Reproduce the following entries exactly, leaving nothing out.

(DATA EXTRACTS Opens)

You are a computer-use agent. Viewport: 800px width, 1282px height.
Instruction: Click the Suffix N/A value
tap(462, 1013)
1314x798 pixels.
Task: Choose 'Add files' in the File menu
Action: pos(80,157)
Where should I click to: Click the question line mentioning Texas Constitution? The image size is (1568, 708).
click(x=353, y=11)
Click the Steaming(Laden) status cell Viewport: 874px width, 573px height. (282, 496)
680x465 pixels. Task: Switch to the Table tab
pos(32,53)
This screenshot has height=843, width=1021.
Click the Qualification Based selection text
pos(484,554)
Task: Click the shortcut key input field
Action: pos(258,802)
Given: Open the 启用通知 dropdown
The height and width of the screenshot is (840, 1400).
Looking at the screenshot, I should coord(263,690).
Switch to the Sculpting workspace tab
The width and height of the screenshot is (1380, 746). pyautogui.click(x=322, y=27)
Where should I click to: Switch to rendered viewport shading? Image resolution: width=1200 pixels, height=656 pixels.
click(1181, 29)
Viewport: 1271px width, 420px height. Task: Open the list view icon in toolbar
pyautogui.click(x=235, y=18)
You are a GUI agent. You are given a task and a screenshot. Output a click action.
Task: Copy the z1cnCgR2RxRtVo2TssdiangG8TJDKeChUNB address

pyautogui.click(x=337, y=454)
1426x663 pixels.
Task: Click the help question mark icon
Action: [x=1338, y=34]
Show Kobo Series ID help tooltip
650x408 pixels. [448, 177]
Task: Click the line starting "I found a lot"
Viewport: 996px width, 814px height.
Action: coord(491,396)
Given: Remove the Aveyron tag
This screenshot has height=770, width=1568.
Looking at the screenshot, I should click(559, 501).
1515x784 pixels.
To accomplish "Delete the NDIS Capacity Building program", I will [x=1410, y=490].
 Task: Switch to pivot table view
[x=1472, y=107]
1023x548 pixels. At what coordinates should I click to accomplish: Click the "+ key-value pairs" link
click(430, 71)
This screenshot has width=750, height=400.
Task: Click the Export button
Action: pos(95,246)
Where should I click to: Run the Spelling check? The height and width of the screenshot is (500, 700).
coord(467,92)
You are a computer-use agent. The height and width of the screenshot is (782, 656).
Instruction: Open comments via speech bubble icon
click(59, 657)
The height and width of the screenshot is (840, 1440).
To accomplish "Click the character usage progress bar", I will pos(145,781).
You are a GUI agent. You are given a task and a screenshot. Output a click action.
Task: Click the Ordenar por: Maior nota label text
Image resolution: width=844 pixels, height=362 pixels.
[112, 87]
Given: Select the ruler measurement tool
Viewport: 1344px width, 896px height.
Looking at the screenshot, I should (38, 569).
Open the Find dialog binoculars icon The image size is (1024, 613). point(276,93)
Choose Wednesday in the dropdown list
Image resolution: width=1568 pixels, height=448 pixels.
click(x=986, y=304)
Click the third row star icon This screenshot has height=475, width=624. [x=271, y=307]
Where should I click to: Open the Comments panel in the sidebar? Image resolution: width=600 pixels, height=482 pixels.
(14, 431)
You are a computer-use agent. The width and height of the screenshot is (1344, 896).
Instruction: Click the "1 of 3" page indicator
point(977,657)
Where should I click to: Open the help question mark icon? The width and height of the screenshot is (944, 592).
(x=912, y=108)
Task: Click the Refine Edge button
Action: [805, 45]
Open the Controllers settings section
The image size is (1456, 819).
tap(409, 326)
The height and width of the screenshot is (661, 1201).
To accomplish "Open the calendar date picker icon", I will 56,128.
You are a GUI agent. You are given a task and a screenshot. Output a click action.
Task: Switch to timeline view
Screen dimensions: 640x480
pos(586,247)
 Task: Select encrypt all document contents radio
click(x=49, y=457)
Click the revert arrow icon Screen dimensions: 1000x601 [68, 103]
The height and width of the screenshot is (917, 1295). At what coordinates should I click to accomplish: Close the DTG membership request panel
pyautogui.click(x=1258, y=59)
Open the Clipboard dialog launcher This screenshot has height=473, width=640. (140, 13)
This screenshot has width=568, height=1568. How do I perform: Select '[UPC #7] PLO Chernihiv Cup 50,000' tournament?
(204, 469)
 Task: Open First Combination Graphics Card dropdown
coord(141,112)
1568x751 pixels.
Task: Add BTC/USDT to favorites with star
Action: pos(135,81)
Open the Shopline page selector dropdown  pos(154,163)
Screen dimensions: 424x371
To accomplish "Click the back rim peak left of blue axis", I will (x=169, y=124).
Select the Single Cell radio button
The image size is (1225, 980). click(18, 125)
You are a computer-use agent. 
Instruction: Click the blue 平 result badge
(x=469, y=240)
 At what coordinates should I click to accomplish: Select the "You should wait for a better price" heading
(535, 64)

(DATA EXTRACTS Closes)

» **WRITTEN ANSWER**:
You are a computer-use agent. Viewport: 800px width, 1282px height.
Instruction: Click the Suffix N/A value
tap(462, 1013)
1314x798 pixels.
Task: Choose 'Add files' in the File menu
Action: pos(80,157)
Where should I click to: Click the question line mentioning Texas Constitution? The image size is (1568, 708).
click(x=353, y=11)
Click the Steaming(Laden) status cell Viewport: 874px width, 573px height. (282, 496)
680x465 pixels. Task: Switch to the Table tab
pos(32,53)
This screenshot has height=843, width=1021.
Click the Qualification Based selection text
pos(484,554)
Task: Click the shortcut key input field
Action: pos(258,802)
Given: Open the 启用通知 dropdown
The height and width of the screenshot is (840, 1400).
Looking at the screenshot, I should coord(263,690).
Switch to the Sculpting workspace tab
The width and height of the screenshot is (1380, 746). pyautogui.click(x=322, y=27)
Where should I click to: Switch to rendered viewport shading? Image resolution: width=1200 pixels, height=656 pixels.
click(1181, 29)
Viewport: 1271px width, 420px height. Task: Open the list view icon in toolbar
pyautogui.click(x=235, y=18)
You are a GUI agent. You are given a task and a screenshot. Output a click action.
Task: Copy the z1cnCgR2RxRtVo2TssdiangG8TJDKeChUNB address

pyautogui.click(x=337, y=454)
1426x663 pixels.
Task: Click the help question mark icon
Action: [x=1338, y=34]
Show Kobo Series ID help tooltip
650x408 pixels. [448, 177]
Task: Click the line starting "I found a lot"
Viewport: 996px width, 814px height.
Action: coord(491,396)
Given: Remove the Aveyron tag
This screenshot has height=770, width=1568.
Looking at the screenshot, I should click(559, 501).
1515x784 pixels.
To accomplish "Delete the NDIS Capacity Building program", I will [x=1410, y=490].
 Task: Switch to pivot table view
[x=1472, y=107]
1023x548 pixels. At what coordinates should I click to accomplish: Click the "+ key-value pairs" link
click(430, 71)
This screenshot has width=750, height=400.
Task: Click the Export button
Action: pos(95,246)
Where should I click to: Run the Spelling check? The height and width of the screenshot is (500, 700).
coord(467,92)
You are a computer-use agent. The height and width of the screenshot is (782, 656).
Instruction: Open comments via speech bubble icon
click(59, 657)
The height and width of the screenshot is (840, 1440).
To accomplish "Click the character usage progress bar", I will pos(145,781).
You are a GUI agent. You are given a task and a screenshot. Output a click action.
Task: Click the Ordenar por: Maior nota label text
Image resolution: width=844 pixels, height=362 pixels.
[112, 87]
Given: Select the ruler measurement tool
Viewport: 1344px width, 896px height.
Looking at the screenshot, I should (38, 569).
Open the Find dialog binoculars icon The image size is (1024, 613). point(276,93)
Choose Wednesday in the dropdown list
Image resolution: width=1568 pixels, height=448 pixels.
click(x=986, y=304)
Click the third row star icon This screenshot has height=475, width=624. [x=271, y=307]
Where should I click to: Open the Comments panel in the sidebar? Image resolution: width=600 pixels, height=482 pixels.
(14, 431)
You are a computer-use agent. The width and height of the screenshot is (1344, 896).
Instruction: Click the "1 of 3" page indicator
point(977,657)
Where should I click to: Open the help question mark icon? The width and height of the screenshot is (944, 592).
(x=912, y=108)
Task: Click the Refine Edge button
Action: [805, 45]
Open the Controllers settings section
The image size is (1456, 819).
tap(409, 326)
The height and width of the screenshot is (661, 1201).
To accomplish "Open the calendar date picker icon", I will 56,128.
You are a GUI agent. You are given a task and a screenshot. Output a click action.
Task: Switch to timeline view
Screen dimensions: 640x480
pos(586,247)
 Task: Select encrypt all document contents radio
click(x=49, y=457)
Click the revert arrow icon Screen dimensions: 1000x601 [68, 103]
The height and width of the screenshot is (917, 1295). At what coordinates should I click to accomplish: Close the DTG membership request panel
pyautogui.click(x=1258, y=59)
Open the Clipboard dialog launcher This screenshot has height=473, width=640. (140, 13)
This screenshot has width=568, height=1568. How do I perform: Select '[UPC #7] PLO Chernihiv Cup 50,000' tournament?
(204, 469)
 Task: Open First Combination Graphics Card dropdown
coord(141,112)
1568x751 pixels.
Task: Add BTC/USDT to favorites with star
Action: pos(135,81)
Open the Shopline page selector dropdown  pos(154,163)
Screen dimensions: 424x371
To accomplish "Click the back rim peak left of blue axis", I will (x=169, y=124).
Select the Single Cell radio button
The image size is (1225, 980). click(18, 125)
You are a computer-use agent. 
Instruction: Click the blue 平 result badge
(x=469, y=240)
 At what coordinates should I click to accomplish: Select the "You should wait for a better price" heading
(535, 64)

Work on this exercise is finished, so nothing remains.